For other generic datasets, it’s also convenient to use GeneExpressionDataset to load them.

  1. Embedding

There are a number of parameters that can be set for the NeuralEE class; the major ones are as follows:

  • d: This determines the dimension of embedding space, with 2 being default.

  • lam: This determines the trade-off parameter of EE objective function. Larger values make embedded points more distributed. In general this parameter should be non-negative, with 1.0 being default.

  • perplexity: This determines the perplexity parameter for calculation of the attractive matrix. This parameter plays the same role as t-SNE, with 30.0 being default.

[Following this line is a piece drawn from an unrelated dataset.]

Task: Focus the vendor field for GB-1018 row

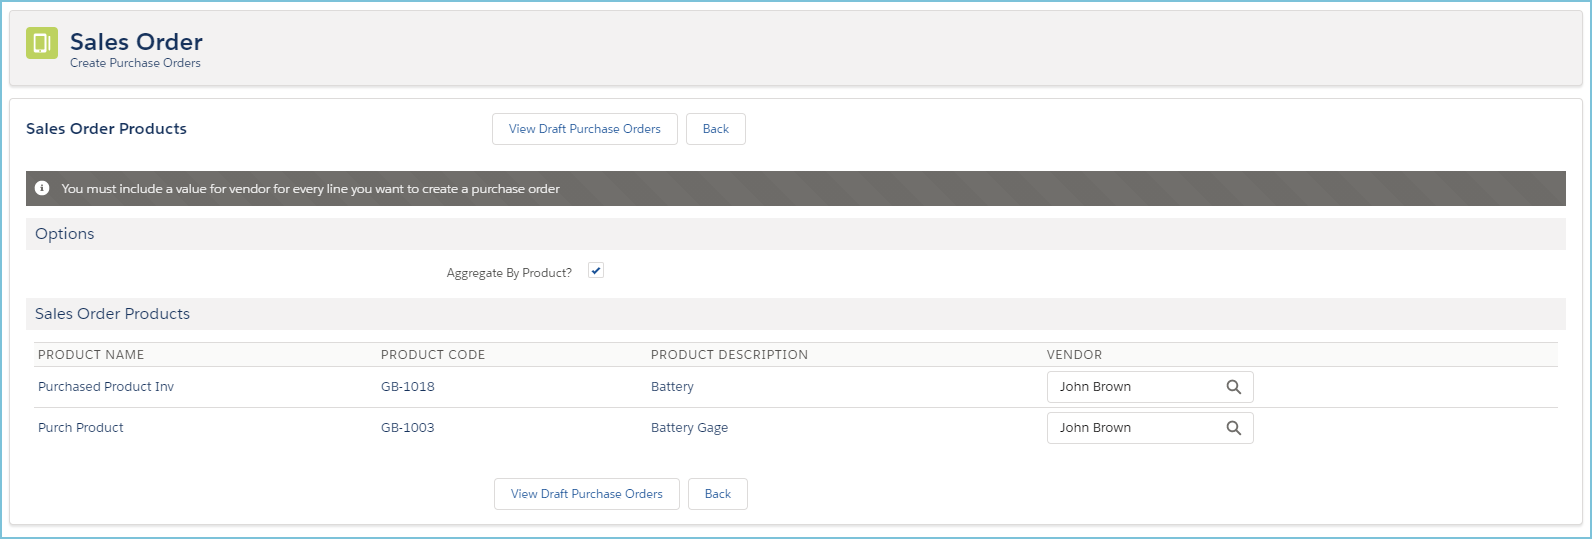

  • N_small: This determines the batch-size for the stochastic optimization. Smaller value makes more accurate approximation to the original EE objective function, but needs larger computer memory to save the attractive and repulsive matrices and longer time for optimization. It could be inputted as integer or percentage, with 1.0 being default, which means not applied with stochastic optimization. we recommend to use stochastic optimization when only necessary, such as on BRAIN-LARGE Dataset, which is hard to save the original attractive and repulsive matrices for a normal computer, and if not with stochastic optimization, it could run out of memory.

  • maxit: This determines the maximum iteration of optimization. Larger values makes embedded points stabler and more convergent, but consumes longer time, with 500 being default.

  • pin_memory: This determines whether to transfer all the matrix to the GPU at once if a GPU is available, with True being default. If it’s True, it could save lots of time of transferring data from computer memory to GPU memory in each iteration, but if your GPU memory is limited, it must be set as False, for each iteration, the matrices of the current iteration are re-transferred to the GPU at the beginning and freed at the end.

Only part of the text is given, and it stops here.